14, 13, 7, 4, 2. 2, 4, 7, 13, 14. Again and again and again. It’s not so bad except for 13 to 7. Mastering that jump cost me a few broken bones and pints of blood. The key, I now know, is to push off the black rock next the stairs with your toes instead of your heels, as is natural for novices. Once I got that down, I was able to put in a minimum of four hours per day.

The dividends have been life-changing.
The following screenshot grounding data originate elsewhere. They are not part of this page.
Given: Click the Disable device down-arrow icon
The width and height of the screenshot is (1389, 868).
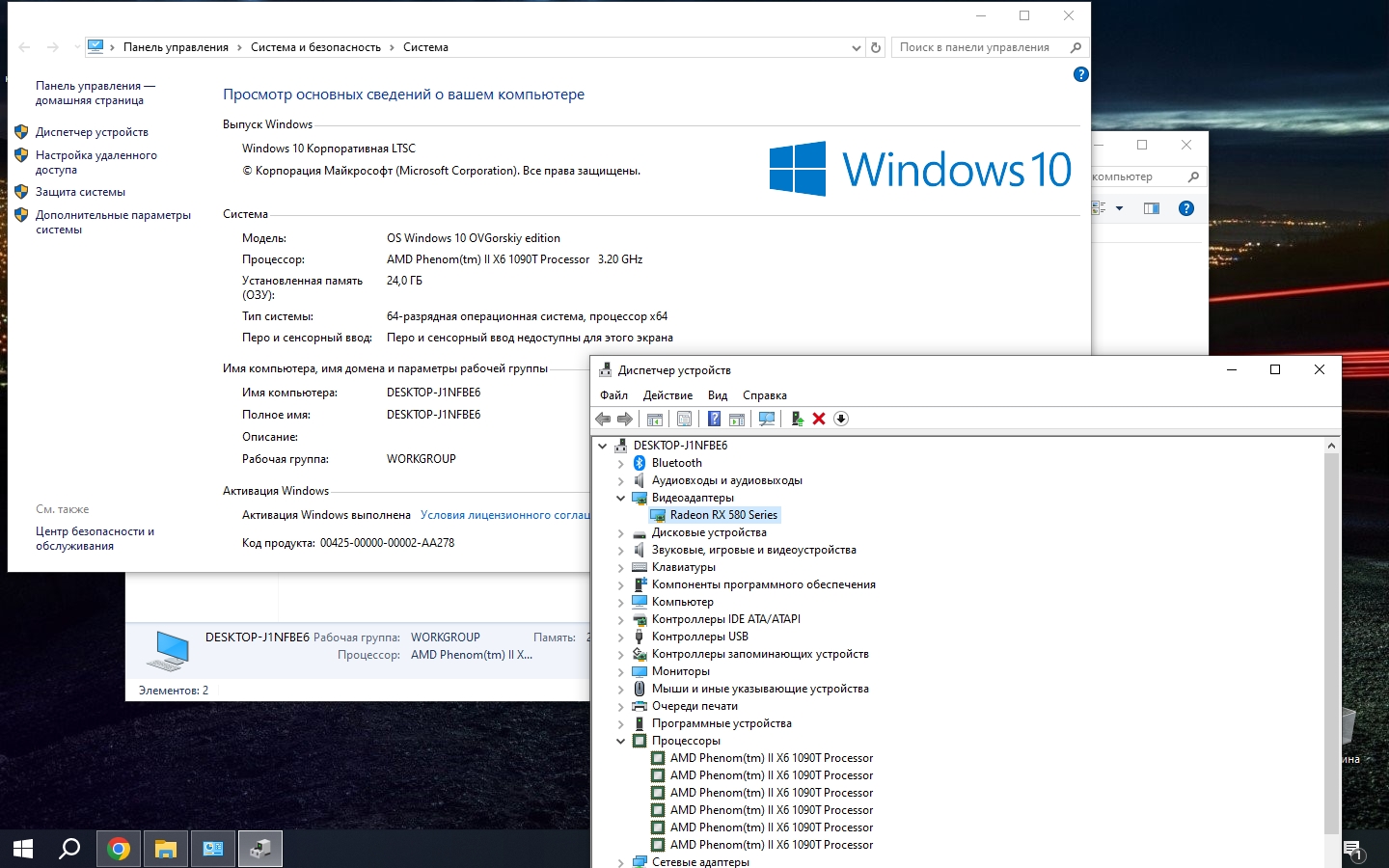Looking at the screenshot, I should pyautogui.click(x=841, y=419).
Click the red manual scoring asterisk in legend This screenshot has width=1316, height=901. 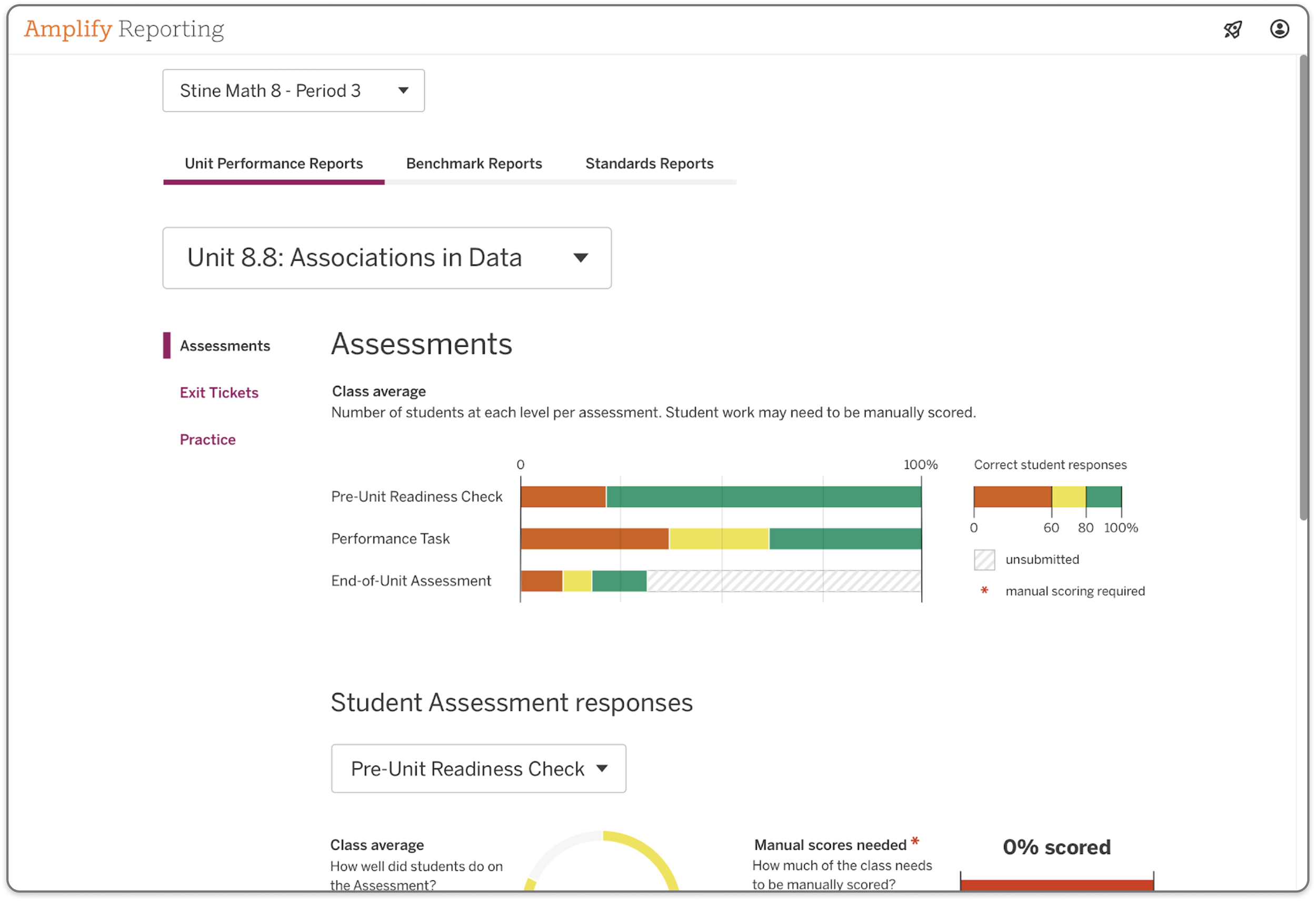point(984,590)
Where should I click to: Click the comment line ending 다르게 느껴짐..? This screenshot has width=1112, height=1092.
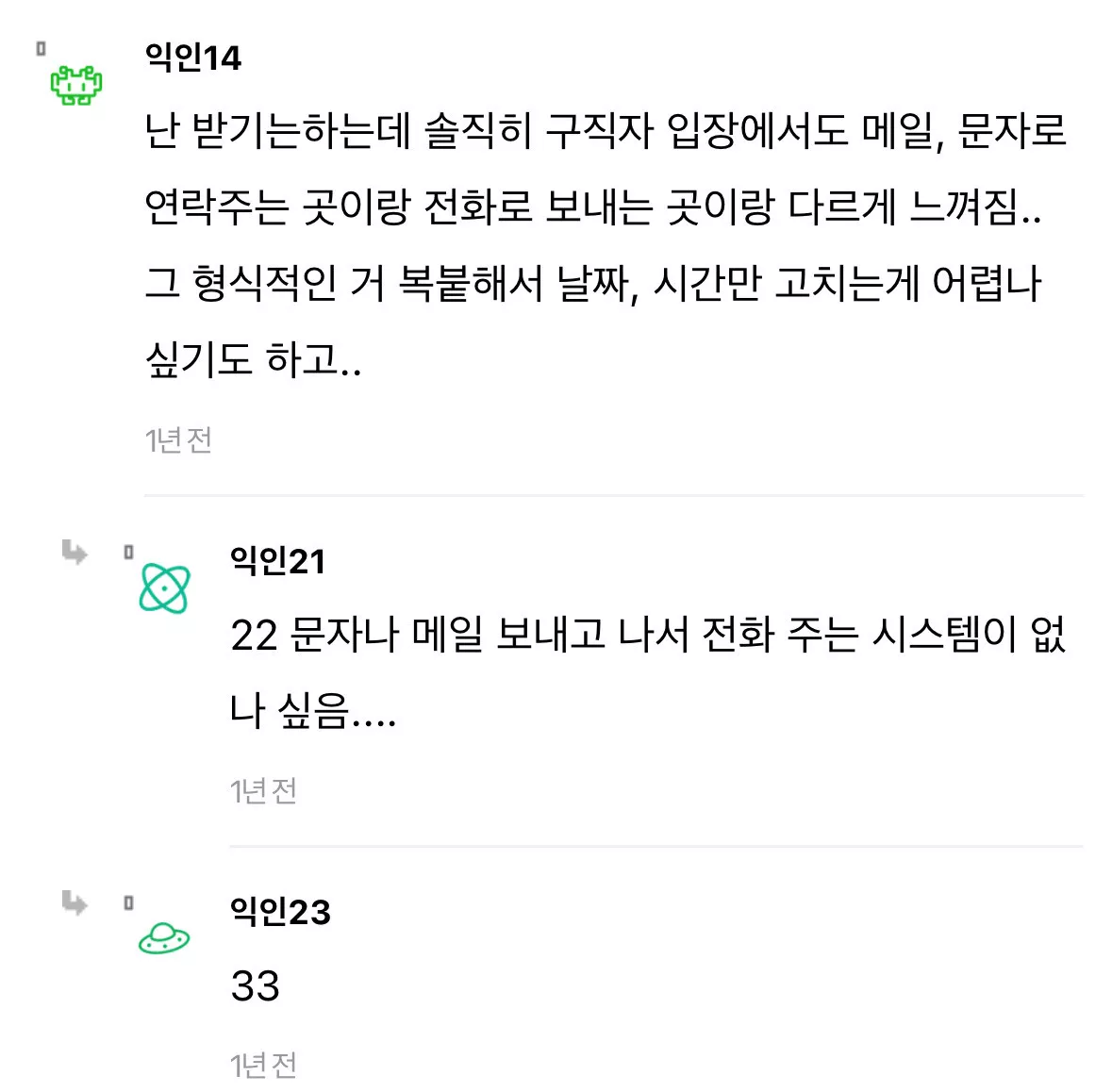pyautogui.click(x=592, y=207)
I chose the programming skill reward, which seemed obvious given economic trends, but apparently most people choose vanity skill rewards like charisma or sexual endurance. I now have a job at Google, a corporation that offers maximum schedule flexibility for Stepping, and money with lots of trailing zeros in my bank account.

It all makes me laugh that my mom had to essentially force me to start Stepping. All my life I’d tried to get better at things with practice, and all my life I’d failed to acquire any useful skills. Yet, the thought of moving up and down stairs so the NXQ3000 could alter my brain struck me as both stupid and dangerous. Now I get that my aversion was another personification of my “fear of success.” So glad that’s no longer a part of me.

For there is a learning formula and yet no commensurate method for unlearning the things we want to unlearn. Tragically, it’s trivially easy to unlearn that which we want to maintain (foreign language, musical ability, fitness, etc.). But the stuff that haunts us, the stuff we desperately wish to forget? Good luck.